O backhand executado com apenas uma das mãos, ícone da carreira de Roger Federer, está cada vez menos presente no circuito profissional. Em suas observações, o suíço atribui a mudança não a uma questão estética, mas à formação dos jogadores: a maneira como se aprende o golpe tende a refletir o repertório dos técnicos com quem o atleta treina.

Federer também aponta a evolução do esporte como fator decisivo. Mudanças em raquetes, cordas, bolas, superfícies e métodos de preparação alteraram a dinâmica dos pontos: trocas mais intensas do fundo de quadra e bolas que privilegiam mais peso e ritmo tornam a resposta com duas mãos uma opção mais segura e estável diante da pressão do rally.

A consequência prática é que o backhand a uma mão exige hoje um investimento maior de tempo e paciência na formação — atributos nem sempre priorizados nas categorias de base voltadas para resultados rápidos. O golpe conserva valor técnico e estético, mas perdeu protagonismo frente à eficiência que a dupla empunhadura oferece em cenários de alta troca e potência.

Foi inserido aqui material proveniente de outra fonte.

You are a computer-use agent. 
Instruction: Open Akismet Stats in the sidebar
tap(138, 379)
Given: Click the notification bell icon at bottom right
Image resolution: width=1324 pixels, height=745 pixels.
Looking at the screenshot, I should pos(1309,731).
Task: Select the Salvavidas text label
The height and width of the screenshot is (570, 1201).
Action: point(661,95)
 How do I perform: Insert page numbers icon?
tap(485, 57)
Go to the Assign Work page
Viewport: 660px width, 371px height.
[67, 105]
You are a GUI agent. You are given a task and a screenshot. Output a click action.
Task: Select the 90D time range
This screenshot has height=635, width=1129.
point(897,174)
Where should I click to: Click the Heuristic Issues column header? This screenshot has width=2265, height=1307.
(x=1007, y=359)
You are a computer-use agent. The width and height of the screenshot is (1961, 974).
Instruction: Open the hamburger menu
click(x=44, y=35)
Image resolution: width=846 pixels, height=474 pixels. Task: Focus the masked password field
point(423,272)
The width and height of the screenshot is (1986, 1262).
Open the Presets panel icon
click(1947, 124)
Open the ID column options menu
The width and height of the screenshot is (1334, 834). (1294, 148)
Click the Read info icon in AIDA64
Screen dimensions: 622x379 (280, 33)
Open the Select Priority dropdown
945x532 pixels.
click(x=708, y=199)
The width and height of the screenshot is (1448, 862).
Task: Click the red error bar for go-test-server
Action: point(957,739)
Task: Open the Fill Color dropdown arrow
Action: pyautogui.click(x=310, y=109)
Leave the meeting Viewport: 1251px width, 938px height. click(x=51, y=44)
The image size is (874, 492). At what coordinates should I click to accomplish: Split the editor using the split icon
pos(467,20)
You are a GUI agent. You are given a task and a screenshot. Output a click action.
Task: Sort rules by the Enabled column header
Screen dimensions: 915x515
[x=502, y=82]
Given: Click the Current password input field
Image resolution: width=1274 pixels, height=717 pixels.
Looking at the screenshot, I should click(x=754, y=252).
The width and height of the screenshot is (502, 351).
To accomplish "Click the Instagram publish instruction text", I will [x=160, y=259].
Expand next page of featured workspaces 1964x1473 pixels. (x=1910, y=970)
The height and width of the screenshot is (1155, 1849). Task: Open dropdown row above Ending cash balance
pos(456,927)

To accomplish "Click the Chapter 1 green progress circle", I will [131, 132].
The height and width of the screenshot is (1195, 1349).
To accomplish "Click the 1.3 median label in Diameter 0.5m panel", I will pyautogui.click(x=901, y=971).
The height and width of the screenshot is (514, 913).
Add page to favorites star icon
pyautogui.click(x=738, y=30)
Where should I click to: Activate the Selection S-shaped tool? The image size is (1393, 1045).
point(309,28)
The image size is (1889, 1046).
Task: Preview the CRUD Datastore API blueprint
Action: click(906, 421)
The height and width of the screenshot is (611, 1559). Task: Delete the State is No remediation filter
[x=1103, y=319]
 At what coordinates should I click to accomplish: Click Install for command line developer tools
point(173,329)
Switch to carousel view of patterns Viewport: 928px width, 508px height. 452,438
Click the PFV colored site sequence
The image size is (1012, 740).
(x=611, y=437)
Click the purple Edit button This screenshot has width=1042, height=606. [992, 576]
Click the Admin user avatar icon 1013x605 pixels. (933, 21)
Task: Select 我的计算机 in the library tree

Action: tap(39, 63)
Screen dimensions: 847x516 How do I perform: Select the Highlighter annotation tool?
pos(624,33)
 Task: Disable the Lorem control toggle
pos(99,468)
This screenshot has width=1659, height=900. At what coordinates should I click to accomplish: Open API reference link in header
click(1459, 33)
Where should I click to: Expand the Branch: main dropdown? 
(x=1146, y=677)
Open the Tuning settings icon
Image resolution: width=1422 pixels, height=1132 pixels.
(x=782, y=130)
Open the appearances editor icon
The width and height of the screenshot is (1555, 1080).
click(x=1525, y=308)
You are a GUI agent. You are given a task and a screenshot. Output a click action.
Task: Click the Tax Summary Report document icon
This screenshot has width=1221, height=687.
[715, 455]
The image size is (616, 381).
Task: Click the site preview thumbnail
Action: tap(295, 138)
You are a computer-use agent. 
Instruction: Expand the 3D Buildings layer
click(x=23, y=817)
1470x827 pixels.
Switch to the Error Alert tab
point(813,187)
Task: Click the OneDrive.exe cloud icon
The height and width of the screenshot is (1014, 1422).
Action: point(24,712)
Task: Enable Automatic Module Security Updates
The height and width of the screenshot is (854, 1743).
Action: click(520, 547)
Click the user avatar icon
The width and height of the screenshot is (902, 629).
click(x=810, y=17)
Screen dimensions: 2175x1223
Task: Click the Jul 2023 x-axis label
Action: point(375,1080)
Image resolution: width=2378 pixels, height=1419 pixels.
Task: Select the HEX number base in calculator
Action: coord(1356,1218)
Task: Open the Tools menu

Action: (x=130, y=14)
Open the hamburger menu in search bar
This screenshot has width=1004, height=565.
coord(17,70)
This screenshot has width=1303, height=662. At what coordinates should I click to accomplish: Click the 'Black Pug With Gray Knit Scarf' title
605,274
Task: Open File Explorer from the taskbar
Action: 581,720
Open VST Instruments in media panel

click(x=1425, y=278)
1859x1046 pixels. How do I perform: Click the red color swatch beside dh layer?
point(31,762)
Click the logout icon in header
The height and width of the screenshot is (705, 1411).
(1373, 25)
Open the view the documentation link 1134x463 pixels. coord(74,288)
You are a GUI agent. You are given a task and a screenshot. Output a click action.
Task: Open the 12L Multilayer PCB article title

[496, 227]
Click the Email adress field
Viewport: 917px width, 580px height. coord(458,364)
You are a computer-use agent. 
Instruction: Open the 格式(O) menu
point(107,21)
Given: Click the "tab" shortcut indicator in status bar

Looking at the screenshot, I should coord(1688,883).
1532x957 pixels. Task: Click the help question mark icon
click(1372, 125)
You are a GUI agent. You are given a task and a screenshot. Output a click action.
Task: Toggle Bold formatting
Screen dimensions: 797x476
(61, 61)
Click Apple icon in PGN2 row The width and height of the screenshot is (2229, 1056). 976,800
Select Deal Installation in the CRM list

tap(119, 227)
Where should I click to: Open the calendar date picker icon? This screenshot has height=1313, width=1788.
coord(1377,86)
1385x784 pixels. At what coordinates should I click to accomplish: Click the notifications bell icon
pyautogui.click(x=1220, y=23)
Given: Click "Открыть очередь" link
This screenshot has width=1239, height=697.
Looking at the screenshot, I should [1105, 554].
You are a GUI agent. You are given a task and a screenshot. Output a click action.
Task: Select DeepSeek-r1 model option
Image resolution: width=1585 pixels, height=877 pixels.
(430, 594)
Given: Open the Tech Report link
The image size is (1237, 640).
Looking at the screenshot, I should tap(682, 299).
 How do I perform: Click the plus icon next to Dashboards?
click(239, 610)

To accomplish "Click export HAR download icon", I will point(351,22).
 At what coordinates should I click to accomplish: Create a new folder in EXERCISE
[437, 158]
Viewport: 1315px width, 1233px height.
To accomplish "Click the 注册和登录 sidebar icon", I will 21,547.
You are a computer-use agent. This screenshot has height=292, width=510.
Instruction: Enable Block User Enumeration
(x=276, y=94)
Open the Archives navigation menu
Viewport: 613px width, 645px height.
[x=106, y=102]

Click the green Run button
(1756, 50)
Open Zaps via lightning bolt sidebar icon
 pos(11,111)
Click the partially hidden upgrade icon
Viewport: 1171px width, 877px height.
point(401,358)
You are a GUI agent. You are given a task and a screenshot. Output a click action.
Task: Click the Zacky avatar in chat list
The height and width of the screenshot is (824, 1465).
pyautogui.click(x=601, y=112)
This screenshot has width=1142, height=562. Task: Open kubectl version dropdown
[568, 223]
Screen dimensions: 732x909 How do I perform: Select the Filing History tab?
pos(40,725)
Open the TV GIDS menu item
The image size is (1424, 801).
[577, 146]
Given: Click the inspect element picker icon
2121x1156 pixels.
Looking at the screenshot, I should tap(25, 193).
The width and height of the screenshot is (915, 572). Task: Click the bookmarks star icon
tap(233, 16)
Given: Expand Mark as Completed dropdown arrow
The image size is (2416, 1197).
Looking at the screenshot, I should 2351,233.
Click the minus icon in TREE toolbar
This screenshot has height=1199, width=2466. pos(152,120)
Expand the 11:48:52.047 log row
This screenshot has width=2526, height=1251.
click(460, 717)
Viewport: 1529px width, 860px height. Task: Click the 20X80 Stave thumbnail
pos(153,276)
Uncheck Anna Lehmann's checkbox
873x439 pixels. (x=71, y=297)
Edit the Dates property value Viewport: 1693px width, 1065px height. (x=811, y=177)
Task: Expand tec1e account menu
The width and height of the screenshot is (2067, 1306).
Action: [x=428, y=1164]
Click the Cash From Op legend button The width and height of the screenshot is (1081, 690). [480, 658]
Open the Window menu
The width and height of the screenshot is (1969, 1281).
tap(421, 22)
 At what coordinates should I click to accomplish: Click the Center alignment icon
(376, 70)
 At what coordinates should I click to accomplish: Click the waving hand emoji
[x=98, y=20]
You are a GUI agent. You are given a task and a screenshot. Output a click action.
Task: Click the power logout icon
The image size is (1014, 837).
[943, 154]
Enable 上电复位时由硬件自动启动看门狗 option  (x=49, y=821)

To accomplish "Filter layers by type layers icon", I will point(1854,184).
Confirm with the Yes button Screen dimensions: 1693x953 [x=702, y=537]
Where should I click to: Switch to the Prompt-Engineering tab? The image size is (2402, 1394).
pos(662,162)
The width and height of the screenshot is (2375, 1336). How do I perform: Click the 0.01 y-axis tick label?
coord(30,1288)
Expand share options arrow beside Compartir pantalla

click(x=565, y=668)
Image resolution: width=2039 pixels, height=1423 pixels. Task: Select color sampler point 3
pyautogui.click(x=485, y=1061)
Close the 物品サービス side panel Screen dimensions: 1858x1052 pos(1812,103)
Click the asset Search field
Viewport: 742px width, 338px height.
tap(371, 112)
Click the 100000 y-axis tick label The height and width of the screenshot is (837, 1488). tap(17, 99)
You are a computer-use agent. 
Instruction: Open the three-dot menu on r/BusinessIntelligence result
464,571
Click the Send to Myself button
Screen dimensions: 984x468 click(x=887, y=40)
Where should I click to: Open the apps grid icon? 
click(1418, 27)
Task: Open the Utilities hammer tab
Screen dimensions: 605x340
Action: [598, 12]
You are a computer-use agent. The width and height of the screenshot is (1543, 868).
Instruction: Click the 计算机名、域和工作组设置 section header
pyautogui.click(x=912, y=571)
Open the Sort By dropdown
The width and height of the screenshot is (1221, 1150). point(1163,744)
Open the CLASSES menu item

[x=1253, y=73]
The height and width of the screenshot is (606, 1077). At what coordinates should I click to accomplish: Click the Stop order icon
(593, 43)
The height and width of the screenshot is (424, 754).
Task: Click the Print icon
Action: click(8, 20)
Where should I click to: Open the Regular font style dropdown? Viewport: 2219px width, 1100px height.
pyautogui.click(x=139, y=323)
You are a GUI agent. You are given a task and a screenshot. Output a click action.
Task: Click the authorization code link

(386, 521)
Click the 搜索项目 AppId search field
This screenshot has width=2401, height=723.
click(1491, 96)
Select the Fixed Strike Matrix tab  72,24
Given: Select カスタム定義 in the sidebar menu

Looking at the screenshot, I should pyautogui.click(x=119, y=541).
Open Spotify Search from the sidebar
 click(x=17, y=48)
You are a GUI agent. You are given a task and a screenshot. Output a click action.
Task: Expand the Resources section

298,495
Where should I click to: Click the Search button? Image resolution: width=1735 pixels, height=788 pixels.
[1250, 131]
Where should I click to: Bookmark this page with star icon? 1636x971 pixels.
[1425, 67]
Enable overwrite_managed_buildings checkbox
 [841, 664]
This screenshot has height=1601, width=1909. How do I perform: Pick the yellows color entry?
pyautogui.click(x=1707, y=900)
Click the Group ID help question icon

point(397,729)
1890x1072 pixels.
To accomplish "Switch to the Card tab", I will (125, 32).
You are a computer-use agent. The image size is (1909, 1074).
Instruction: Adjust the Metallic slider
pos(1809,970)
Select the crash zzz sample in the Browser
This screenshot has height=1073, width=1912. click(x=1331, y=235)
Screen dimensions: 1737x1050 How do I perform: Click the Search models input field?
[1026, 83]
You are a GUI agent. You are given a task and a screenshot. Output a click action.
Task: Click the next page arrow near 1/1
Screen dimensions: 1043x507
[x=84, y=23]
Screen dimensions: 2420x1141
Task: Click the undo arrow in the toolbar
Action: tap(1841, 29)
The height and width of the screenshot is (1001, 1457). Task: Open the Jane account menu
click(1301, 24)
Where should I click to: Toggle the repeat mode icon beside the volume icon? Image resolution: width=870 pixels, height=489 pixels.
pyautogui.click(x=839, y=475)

Apesar do quadro desfavorável, Federer não crava o fim da técnica. Para ele, ainda há espaço para jogadores que queiram e possam dedicar-se a dominar o movimento. O que muda é o ambiente ao redor: menos treinadores que ensinem a versão tradicional, exigência de adaptação às características modernas do jogo e a necessidade de justificar a opção tecnicamente.